• TASK DETAILS
The reply should contain all of the data below, word for word.

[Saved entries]

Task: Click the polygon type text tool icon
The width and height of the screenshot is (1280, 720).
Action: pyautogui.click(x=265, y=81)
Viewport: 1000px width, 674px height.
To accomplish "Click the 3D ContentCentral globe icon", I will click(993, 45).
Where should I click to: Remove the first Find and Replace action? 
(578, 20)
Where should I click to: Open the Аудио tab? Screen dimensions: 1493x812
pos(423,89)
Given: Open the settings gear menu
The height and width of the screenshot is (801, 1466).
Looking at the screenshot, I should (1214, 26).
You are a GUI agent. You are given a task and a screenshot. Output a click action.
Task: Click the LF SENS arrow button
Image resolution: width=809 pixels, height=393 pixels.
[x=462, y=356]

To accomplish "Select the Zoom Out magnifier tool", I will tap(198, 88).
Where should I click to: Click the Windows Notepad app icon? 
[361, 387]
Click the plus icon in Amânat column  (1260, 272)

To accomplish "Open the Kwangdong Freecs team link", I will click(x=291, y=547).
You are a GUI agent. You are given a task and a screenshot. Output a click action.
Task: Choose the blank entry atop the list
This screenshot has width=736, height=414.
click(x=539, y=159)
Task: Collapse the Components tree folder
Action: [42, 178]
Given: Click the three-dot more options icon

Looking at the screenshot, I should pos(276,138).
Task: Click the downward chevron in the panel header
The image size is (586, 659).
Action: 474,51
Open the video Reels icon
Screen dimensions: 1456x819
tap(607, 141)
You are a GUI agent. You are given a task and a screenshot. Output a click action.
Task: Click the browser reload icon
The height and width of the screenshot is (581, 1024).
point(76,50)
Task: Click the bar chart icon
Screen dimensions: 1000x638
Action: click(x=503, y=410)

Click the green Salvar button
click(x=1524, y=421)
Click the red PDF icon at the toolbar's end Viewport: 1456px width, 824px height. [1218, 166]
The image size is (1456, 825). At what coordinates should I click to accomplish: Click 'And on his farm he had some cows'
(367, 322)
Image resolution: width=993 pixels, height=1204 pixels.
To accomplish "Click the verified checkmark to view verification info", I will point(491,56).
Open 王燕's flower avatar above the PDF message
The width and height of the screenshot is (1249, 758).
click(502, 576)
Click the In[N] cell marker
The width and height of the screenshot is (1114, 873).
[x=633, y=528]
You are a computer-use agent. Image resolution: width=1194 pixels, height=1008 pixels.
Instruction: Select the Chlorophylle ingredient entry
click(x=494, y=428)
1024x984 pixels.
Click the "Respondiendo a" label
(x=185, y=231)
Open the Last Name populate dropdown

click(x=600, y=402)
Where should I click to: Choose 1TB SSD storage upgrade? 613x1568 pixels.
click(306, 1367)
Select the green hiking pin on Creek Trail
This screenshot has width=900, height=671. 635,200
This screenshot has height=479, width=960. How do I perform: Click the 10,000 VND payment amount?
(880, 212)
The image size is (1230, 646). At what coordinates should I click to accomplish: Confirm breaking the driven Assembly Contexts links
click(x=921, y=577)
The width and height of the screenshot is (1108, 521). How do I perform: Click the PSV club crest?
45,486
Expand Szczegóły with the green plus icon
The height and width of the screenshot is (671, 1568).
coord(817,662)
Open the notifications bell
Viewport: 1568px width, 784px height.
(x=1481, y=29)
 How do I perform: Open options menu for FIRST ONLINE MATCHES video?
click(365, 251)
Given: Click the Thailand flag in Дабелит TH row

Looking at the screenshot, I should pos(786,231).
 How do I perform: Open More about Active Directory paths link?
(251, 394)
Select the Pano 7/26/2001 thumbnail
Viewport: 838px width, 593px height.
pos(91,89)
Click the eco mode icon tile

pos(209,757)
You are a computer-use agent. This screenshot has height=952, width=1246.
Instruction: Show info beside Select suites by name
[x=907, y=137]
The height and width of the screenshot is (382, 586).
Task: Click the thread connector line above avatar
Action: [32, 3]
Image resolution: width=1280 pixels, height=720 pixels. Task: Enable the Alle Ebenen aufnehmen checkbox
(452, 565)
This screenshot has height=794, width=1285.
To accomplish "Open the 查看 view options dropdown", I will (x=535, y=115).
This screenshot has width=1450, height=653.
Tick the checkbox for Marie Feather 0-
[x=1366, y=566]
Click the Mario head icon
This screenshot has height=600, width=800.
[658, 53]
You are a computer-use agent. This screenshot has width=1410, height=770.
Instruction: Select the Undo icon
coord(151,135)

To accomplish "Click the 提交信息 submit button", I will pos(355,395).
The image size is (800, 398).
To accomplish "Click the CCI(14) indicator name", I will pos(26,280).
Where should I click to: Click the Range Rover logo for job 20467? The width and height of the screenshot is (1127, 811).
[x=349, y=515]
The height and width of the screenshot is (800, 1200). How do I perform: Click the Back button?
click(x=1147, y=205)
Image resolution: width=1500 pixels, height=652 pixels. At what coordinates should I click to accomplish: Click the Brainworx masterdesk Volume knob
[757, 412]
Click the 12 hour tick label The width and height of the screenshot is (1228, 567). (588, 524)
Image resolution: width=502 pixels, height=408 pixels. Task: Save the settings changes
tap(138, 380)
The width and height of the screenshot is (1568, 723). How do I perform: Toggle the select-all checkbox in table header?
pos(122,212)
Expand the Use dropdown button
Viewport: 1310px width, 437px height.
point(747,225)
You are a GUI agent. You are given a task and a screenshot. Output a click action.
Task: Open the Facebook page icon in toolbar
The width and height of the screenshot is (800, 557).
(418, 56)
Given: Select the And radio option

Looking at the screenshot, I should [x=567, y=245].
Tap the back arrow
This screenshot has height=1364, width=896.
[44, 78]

• YOUR RESPONSE
Task: Click the polygon type text tool icon
The width and height of the screenshot is (1280, 720).
Action: pyautogui.click(x=265, y=81)
Viewport: 1000px width, 674px height.
To accomplish "Click the 3D ContentCentral globe icon", I will click(993, 45).
Where should I click to: Remove the first Find and Replace action? 
(578, 20)
Where should I click to: Open the Аудио tab? Screen dimensions: 1493x812
pos(423,89)
Given: Open the settings gear menu
The height and width of the screenshot is (801, 1466).
Looking at the screenshot, I should (1214, 26).
You are a GUI agent. You are given a task and a screenshot. Output a click action.
Task: Click the LF SENS arrow button
Image resolution: width=809 pixels, height=393 pixels.
[x=462, y=356]

To accomplish "Select the Zoom Out magnifier tool", I will tap(198, 88).
Where should I click to: Click the Windows Notepad app icon? 
[361, 387]
Click the plus icon in Amânat column  (1260, 272)

To accomplish "Open the Kwangdong Freecs team link", I will click(x=291, y=547).
You are a GUI agent. You are given a task and a screenshot. Output a click action.
Task: Choose the blank entry atop the list
This screenshot has width=736, height=414.
click(x=539, y=159)
Task: Collapse the Components tree folder
Action: [42, 178]
Given: Click the three-dot more options icon

Looking at the screenshot, I should pos(276,138).
Task: Click the downward chevron in the panel header
The image size is (586, 659).
Action: 474,51
Open the video Reels icon
Screen dimensions: 1456x819
tap(607, 141)
You are a GUI agent. You are given a task and a screenshot. Output a click action.
Task: Click the browser reload icon
The height and width of the screenshot is (581, 1024).
point(76,50)
Task: Click the bar chart icon
Screen dimensions: 1000x638
Action: click(x=503, y=410)

Click the green Salvar button
click(x=1524, y=421)
Click the red PDF icon at the toolbar's end Viewport: 1456px width, 824px height. [1218, 166]
The image size is (1456, 825). At what coordinates should I click to accomplish: Click 'And on his farm he had some cows'
(367, 322)
Image resolution: width=993 pixels, height=1204 pixels.
To accomplish "Click the verified checkmark to view verification info", I will point(491,56).
Open 王燕's flower avatar above the PDF message
The width and height of the screenshot is (1249, 758).
click(502, 576)
Click the In[N] cell marker
The width and height of the screenshot is (1114, 873).
[x=633, y=528]
You are a computer-use agent. Image resolution: width=1194 pixels, height=1008 pixels.
Instruction: Select the Chlorophylle ingredient entry
click(x=494, y=428)
1024x984 pixels.
Click the "Respondiendo a" label
(x=185, y=231)
Open the Last Name populate dropdown

click(x=600, y=402)
Where should I click to: Choose 1TB SSD storage upgrade? 613x1568 pixels.
click(306, 1367)
Select the green hiking pin on Creek Trail
This screenshot has width=900, height=671. 635,200
This screenshot has height=479, width=960. How do I perform: Click the 10,000 VND payment amount?
(880, 212)
The image size is (1230, 646). At what coordinates should I click to accomplish: Confirm breaking the driven Assembly Contexts links
click(x=921, y=577)
The width and height of the screenshot is (1108, 521). How do I perform: Click the PSV club crest?
45,486
Expand Szczegóły with the green plus icon
The height and width of the screenshot is (671, 1568).
coord(817,662)
Open the notifications bell
Viewport: 1568px width, 784px height.
(x=1481, y=29)
 How do I perform: Open options menu for FIRST ONLINE MATCHES video?
click(365, 251)
Given: Click the Thailand flag in Дабелит TH row

Looking at the screenshot, I should pos(786,231).
 How do I perform: Open More about Active Directory paths link?
(251, 394)
Select the Pano 7/26/2001 thumbnail
Viewport: 838px width, 593px height.
pos(91,89)
Click the eco mode icon tile

pos(209,757)
You are a computer-use agent. This screenshot has height=952, width=1246.
Instruction: Show info beside Select suites by name
[x=907, y=137]
The height and width of the screenshot is (382, 586).
Task: Click the thread connector line above avatar
Action: [32, 3]
Image resolution: width=1280 pixels, height=720 pixels. Task: Enable the Alle Ebenen aufnehmen checkbox
(452, 565)
This screenshot has height=794, width=1285.
To accomplish "Open the 查看 view options dropdown", I will (x=535, y=115).
This screenshot has width=1450, height=653.
Tick the checkbox for Marie Feather 0-
[x=1366, y=566]
Click the Mario head icon
This screenshot has height=600, width=800.
[658, 53]
You are a computer-use agent. This screenshot has width=1410, height=770.
Instruction: Select the Undo icon
coord(151,135)

To accomplish "Click the 提交信息 submit button", I will pos(355,395).
The image size is (800, 398).
To accomplish "Click the CCI(14) indicator name", I will pos(26,280).
Where should I click to: Click the Range Rover logo for job 20467? The width and height of the screenshot is (1127, 811).
[x=349, y=515]
The height and width of the screenshot is (800, 1200). How do I perform: Click the Back button?
click(x=1147, y=205)
Image resolution: width=1500 pixels, height=652 pixels. At what coordinates should I click to accomplish: Click the Brainworx masterdesk Volume knob
[757, 412]
Click the 12 hour tick label The width and height of the screenshot is (1228, 567). (588, 524)
Image resolution: width=502 pixels, height=408 pixels. Task: Save the settings changes
tap(138, 380)
The width and height of the screenshot is (1568, 723). How do I perform: Toggle the select-all checkbox in table header?
pos(122,212)
Expand the Use dropdown button
Viewport: 1310px width, 437px height.
point(747,225)
You are a GUI agent. You are given a task and a screenshot. Output a click action.
Task: Open the Facebook page icon in toolbar
The width and height of the screenshot is (800, 557).
(418, 56)
Given: Select the And radio option

Looking at the screenshot, I should [x=567, y=245].
Tap the back arrow
This screenshot has height=1364, width=896.
[44, 78]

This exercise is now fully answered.